# Page excerpt:
This story has a happy ending. Bruiser and Charlotte are best friends. Bruiser absolutely loves her. The first night we brought her home, he did bark at her once. We corrected him instantly and that was it. I remember sitting in the glider in the nursery holding her, and Bruiser jumped up. I saw his mouth open and thought “Oh no” and then I saw his big, pink tongue come out as he licked the top of Charlotte’s head. I breathed a sigh of relief.

char and B
Charlotte’s very own guard dog

I’ve heard people say that dogs just get it. And it’s true. At least that’s been my experience. Bruiser understands that Charlotte runs the house now and he has accepted his place as her sidekick.  He still follows me all around the house, whines at me for a treat, or barks loudly just as I’ve gotten Charlotte to sleep. I won’t sugarcoat it: there are definitely some trying times ahead if you have a needy dog and a newborn baby. But there will be some awesome moments too. I remember a particularly rough day during the first month – Charlotte was being extremely fussy, I was sleep deprived and hadn’t gotten out of the house in over a week. I was on the verge of losing it. Sam came to my rescue and told me to get out of the house for a couple hours. I was so tired though, all I wanted to do was rest. As I took a quick snooze on the floor in her nursery (because I didn’t have the energy to move), I heard the door open. It was Bruiser. He plopped down beside me and just looked at me with his big, brown eyes as if to say, “I understand. I’m with you.”

# Description of the task:
Write the next part of the story about Bruiser and baby Charlotte, picking up after its last sentence.

# Dataset content:
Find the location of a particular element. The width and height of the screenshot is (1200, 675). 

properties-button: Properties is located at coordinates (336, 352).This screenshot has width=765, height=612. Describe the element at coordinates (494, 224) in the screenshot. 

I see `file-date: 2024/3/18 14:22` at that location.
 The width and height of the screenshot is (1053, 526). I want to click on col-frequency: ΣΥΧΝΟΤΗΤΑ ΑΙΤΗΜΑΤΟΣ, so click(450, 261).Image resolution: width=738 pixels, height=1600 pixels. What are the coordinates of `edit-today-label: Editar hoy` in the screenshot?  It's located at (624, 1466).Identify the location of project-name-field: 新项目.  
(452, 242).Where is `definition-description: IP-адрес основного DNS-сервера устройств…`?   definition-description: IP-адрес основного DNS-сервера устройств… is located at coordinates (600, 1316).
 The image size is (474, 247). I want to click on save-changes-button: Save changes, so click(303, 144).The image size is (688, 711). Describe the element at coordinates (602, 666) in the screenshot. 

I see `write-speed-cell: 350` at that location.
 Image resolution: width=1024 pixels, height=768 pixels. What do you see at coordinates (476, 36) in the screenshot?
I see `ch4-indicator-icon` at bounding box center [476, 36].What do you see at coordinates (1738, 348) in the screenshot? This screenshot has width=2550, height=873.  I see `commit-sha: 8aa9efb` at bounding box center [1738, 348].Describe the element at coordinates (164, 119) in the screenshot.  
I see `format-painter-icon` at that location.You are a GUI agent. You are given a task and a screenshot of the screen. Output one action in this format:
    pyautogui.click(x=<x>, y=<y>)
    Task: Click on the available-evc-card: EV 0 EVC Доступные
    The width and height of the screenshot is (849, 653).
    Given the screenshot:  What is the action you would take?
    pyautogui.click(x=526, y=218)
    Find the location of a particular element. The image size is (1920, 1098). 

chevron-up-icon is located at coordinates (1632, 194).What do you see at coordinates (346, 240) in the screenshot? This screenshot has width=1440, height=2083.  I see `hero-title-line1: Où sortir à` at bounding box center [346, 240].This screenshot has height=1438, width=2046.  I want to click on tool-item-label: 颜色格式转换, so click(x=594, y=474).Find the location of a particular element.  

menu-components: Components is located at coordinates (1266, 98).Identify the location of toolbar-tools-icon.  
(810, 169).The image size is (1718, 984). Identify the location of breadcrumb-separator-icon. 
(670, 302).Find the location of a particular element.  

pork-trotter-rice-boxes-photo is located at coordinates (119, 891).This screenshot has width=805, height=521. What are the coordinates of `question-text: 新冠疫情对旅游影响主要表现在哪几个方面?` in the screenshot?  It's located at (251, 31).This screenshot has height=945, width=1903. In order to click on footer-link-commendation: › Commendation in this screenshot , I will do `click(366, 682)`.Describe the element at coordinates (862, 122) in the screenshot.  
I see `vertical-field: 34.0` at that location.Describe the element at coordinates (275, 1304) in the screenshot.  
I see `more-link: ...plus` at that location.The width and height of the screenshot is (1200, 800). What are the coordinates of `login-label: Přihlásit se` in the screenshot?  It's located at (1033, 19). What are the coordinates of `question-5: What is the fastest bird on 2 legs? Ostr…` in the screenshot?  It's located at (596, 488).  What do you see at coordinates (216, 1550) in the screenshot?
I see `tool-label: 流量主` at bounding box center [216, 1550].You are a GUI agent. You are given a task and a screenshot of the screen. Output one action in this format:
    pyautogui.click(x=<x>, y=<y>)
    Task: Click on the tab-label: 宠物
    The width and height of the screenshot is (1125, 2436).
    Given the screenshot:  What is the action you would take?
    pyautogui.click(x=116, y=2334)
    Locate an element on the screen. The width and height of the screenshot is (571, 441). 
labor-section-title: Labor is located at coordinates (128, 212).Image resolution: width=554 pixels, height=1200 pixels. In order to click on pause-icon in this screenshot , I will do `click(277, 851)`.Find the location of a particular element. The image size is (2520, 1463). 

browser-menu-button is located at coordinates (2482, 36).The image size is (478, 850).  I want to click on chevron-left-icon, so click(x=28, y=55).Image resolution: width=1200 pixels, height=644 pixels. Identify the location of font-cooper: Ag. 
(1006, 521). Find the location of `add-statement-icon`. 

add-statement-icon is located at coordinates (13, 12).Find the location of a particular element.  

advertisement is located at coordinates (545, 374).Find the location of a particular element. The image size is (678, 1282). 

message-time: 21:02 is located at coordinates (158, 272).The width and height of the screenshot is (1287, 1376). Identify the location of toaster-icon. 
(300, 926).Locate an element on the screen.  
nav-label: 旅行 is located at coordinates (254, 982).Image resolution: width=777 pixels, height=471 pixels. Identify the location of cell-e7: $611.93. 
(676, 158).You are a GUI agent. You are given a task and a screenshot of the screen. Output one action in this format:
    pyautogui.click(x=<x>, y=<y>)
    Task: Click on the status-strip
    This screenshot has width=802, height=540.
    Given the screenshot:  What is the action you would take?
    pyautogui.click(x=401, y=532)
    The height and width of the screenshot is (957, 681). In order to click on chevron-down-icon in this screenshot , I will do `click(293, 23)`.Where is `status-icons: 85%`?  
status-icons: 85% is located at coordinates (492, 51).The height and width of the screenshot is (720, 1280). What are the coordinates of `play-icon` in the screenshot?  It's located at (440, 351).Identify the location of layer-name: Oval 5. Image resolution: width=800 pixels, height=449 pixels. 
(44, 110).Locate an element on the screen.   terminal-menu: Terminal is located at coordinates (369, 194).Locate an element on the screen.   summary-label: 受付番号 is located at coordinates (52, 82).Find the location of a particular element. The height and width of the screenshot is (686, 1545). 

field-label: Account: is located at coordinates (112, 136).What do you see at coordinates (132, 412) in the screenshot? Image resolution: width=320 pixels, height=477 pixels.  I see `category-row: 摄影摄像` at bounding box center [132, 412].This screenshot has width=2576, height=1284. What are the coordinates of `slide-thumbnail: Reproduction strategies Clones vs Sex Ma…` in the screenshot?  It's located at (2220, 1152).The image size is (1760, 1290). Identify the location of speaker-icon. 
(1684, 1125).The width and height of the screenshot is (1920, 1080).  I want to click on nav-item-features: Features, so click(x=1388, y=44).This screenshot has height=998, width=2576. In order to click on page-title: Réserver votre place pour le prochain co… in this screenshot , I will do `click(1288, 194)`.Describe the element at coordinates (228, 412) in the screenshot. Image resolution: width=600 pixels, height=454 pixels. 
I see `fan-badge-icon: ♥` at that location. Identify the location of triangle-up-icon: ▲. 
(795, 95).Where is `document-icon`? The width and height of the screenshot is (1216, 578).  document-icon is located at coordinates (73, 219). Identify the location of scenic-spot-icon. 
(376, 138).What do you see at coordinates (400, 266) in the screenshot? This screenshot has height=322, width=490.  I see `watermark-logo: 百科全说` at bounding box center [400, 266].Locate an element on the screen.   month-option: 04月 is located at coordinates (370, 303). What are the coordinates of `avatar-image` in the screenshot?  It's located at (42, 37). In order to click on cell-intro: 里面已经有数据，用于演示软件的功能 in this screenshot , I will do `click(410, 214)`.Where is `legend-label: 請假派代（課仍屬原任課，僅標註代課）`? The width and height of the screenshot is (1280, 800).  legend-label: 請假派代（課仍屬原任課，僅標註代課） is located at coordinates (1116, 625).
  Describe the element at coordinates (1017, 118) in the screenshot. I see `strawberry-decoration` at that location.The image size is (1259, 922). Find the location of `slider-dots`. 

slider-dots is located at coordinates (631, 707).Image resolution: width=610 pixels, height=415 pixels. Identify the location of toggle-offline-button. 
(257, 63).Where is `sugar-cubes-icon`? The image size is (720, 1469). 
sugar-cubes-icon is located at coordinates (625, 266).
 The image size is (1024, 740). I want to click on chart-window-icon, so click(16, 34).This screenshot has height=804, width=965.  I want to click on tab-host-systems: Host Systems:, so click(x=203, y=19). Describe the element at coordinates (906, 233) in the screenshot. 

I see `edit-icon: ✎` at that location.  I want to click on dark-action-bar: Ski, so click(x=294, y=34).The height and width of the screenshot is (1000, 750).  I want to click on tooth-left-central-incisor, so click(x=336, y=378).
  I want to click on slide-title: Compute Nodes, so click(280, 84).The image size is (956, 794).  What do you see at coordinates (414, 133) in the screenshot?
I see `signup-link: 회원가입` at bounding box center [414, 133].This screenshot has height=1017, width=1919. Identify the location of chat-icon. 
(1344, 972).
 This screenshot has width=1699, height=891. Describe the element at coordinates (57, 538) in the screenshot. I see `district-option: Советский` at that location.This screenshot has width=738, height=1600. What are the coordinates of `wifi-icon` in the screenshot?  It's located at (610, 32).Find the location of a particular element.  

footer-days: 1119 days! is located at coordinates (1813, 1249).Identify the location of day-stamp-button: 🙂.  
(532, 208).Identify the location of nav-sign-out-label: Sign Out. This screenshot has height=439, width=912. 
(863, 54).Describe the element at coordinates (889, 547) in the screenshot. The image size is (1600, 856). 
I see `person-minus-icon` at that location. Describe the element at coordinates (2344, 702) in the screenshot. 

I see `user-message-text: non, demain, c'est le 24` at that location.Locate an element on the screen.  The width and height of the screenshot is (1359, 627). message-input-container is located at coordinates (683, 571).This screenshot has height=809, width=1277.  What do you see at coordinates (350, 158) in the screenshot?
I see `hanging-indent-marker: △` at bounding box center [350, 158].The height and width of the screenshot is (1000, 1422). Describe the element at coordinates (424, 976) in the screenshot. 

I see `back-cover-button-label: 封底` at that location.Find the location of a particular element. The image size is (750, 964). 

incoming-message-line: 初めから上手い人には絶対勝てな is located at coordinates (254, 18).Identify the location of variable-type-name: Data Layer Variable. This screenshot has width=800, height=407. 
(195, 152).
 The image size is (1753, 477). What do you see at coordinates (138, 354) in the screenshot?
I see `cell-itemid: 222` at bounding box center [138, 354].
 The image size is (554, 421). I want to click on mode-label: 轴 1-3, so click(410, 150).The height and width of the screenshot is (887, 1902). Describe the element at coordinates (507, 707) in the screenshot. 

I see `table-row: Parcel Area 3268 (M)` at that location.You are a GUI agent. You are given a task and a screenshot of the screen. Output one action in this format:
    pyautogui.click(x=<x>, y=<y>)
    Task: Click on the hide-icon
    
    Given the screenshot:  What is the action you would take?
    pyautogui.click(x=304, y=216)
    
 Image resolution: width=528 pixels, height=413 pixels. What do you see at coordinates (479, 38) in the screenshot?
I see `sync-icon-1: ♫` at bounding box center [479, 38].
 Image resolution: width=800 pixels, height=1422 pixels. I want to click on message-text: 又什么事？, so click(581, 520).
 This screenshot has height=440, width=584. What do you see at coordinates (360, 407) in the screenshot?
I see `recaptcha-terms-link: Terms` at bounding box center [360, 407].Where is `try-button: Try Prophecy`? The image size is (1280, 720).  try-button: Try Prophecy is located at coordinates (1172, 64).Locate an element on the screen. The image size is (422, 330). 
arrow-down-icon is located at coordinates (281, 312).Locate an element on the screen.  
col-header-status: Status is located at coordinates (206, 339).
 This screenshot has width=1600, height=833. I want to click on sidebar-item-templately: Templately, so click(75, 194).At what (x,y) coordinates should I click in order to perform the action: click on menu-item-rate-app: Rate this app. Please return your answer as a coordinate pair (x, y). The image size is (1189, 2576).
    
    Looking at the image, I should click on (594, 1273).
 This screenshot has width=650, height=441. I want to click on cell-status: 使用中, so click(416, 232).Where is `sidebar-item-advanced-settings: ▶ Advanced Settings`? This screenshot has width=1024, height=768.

# Task answer:
babies and dogs
Best Friends Forever

Bruiser isn’t the best dog. He certainly has his flaws, but then again, so do I. The best thing about having a dog is that they’ve seen the absolute ugliest side of you and love you anyway. And all you can do is love them back.

first family photo
The happy family!

Tips for parents that own a dog and have a baby on the way:

  • First of all, congratulations!  Get your dog involved right from the get go – include them in the birth announcement video or photo announcement.
  • Arrange to have someone watch your dog while you’re in the hospital. Plan on being in the hospital for at least 48 hours that way you are prepared in case something unexpected happens.
  • Fence your yard if it’s not already fenced. This was a big chunk of change we dished out, but so worth it when your dog starts imitating your baby’s sleep patterns and has to pee at 2 a.m.
  • Ask family and friends for help with the dog. If you have friends or family that live close by, ask them to help you walk the dog or watch the baby for 30 minutes so you can walk the dog. Keeping your dog active goes a long way in maintaining a healthy and sane home.
  • Don’t force the baby on the dog. Let the dog come to the baby and warm up to the baby on the dog’s own terms. It may not happen the first night or even the first week. Give your dog time to adjust to the new pecking order in the house.
  • Realize that you will get mad at your dog and that’s OK. It’s not OK to yell at a tiny, helpless baby. It is OK to yell at your dog who knows better than to pee in the house.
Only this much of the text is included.